Don't give up on the incans, they still have their place, particularly with rechargeable options. I bring out some of my incans, fuel them up with Li-Ions and marvel at their bean and color.

Bill


----------



## Str8stroke (Nov 29, 2014)

*Re: An updated history lesson on why incandescent lights are so cool!*

The Indy lights brought me here originally. Plus, the foundation of our hobby is the Indy light. For many folks my age and older (mid 40's), we grew up with the Maglite. It was THE Flashlight. And I dreamed of "oneday" being able to afford one of those crazy bright small lights (Surefire). I landed on CPF way back in the early days via AOL search. I have vague memories of that time. I couldn't afford to do much, so I only read and dreamed. I only returned here a few years ago as a lurker, then signed up as a member years later. 
I too have gone back and read many of the vintage threads. Being a newer member, I do it not to reminisce, but to learn. I think, from reading many posts, that many of us still own some nice indy lights. I know I have collected a few indy Surefires over the years. I upgraded many of them to LED. But I have found myself return many of them to their stock formats. I too keep several indy SF lights as car lights. Besides, my truck is a 2003 model and I have to keep the lights period correct.  

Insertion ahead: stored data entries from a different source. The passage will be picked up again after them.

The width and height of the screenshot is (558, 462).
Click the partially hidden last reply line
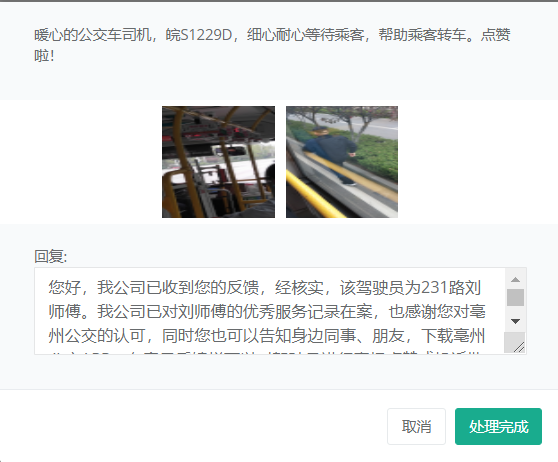(267, 352)
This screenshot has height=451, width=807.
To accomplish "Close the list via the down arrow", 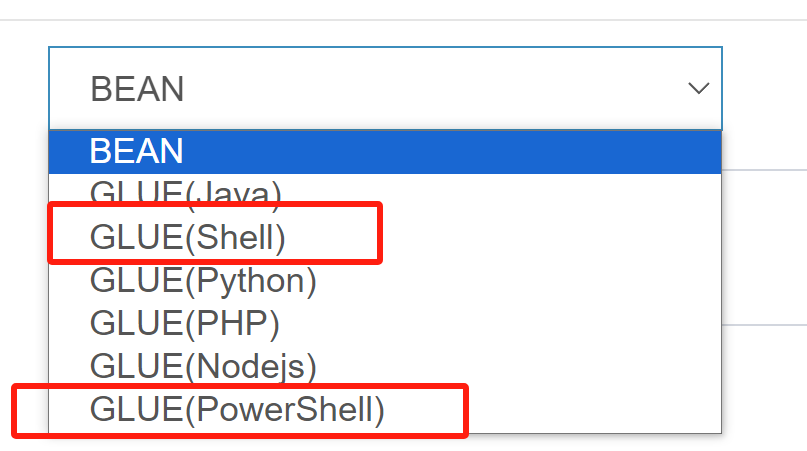I will [x=697, y=88].
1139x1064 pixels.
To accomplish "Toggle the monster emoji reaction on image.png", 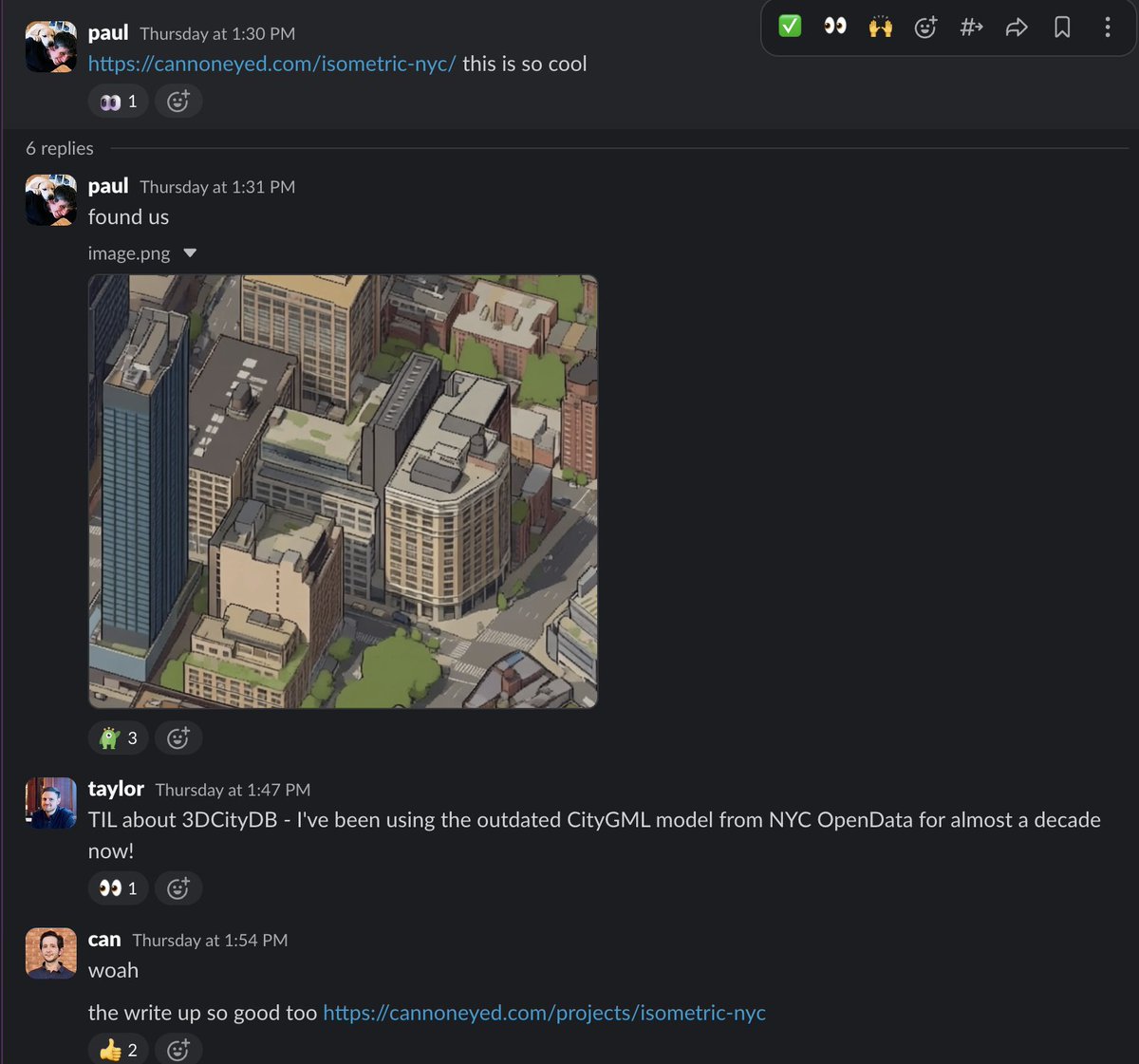I will tap(118, 737).
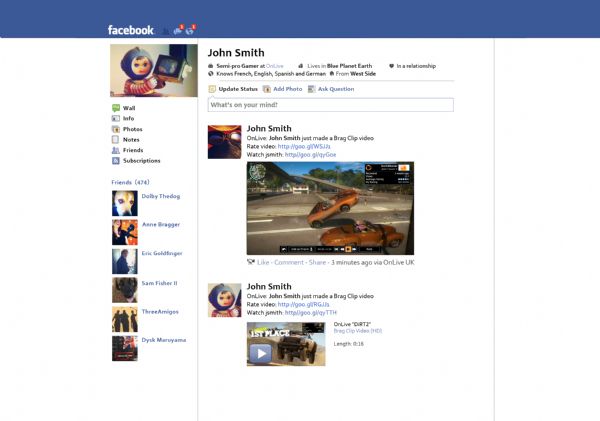Open the Brag Clip Video (HD) link
The height and width of the screenshot is (421, 600).
[x=359, y=330]
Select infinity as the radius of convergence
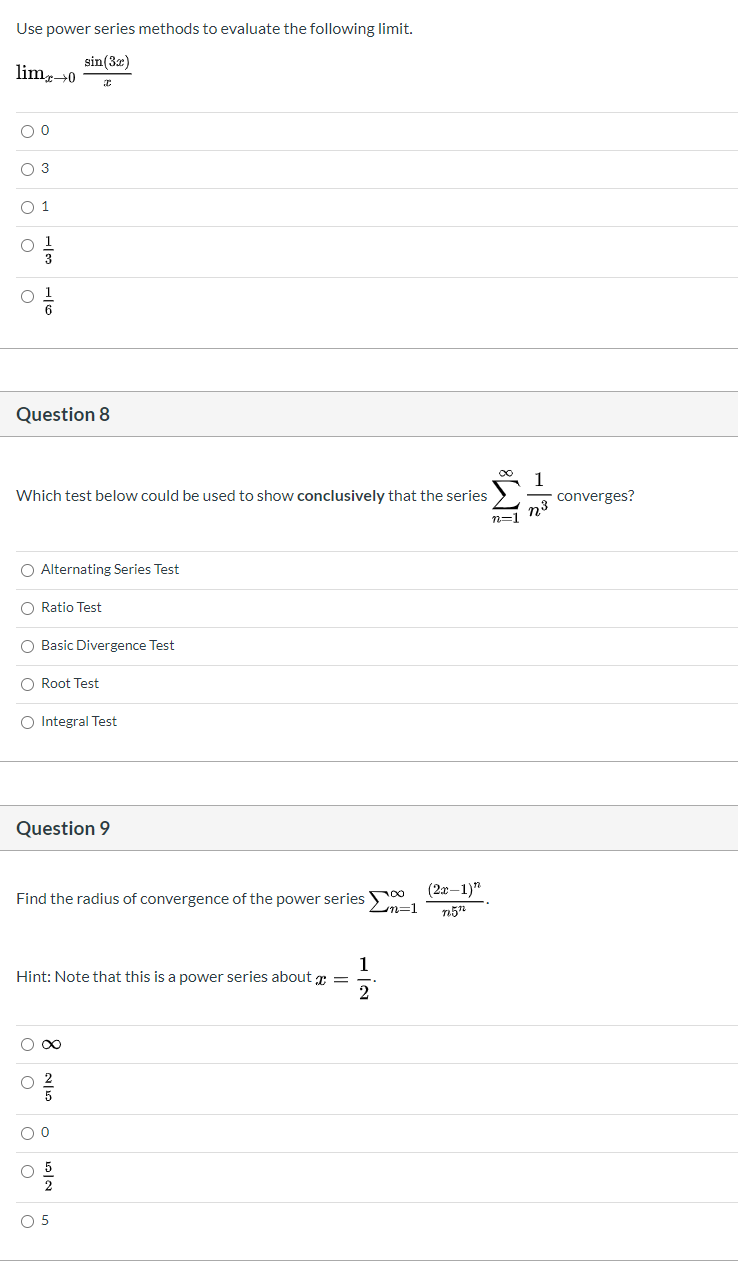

Incandescent Lights : _The Force Reawakens_!


----------



## newbie66 (Nov 29, 2014)

*Re: An updated history lesson on why incandescent lights are so cool!*

I recently bought a minimaglite incan for keepsake. Did not want to break the bank buying a Surefire.


----------



## socom1970 (Nov 29, 2014)

*Re: An updated history lesson on why incandescent lights are so cool!*



Bullzeyebill said:


> Don't give up on the incans, they still have their place, particularly with rechargeable options. I bring out some of my incans, fuel them up with Li-Ions and marvel at their bean and color.
> 
> Bill



Agreed. One of my favorite incans that I use is my SF M6 with the Ph-D M6 black rechargeable pack. Fully regulated, soft-start, four different preset voltages, and an assortment of my favorite Surefire and Lumens Factory MN-series lamp assemblies, including the MN15, MN20 and MN21. Beautifully regulated incandescent goodness! Ever since I bought my first M6, (I have two now) Ikept hoping someone someday would build a rechargeable option for it. Between Mdocod with his 2x18650/3x17670 packs and Wquiles with his Ph-D-M6 3x17670 regulated pack, I've been in incan Heaven ever since.


----------



## electromage (Dec 3, 2014)

*Re: An updated history lesson on why incandescent lights are so cool!*

My E2e is still incan, LF HO-E2R with 2x 16340s. I've also got a couple of [email protected] 85s that I have fun with now and then. They sure impress the "normal" folk.


----------



## RobertM (Aug 1, 2015)

scout24 said:


> It's worth the read to see McGizmo posting in an E2d thread about modding the tailcap, Milky looking to purchase a G2, and Al (Size 15's) patiently answering piles of Surefire questions. And the speculation from one poster back in '06 iirc that the subforum was fading away and would eventually be closed because of those new-fangled LED's...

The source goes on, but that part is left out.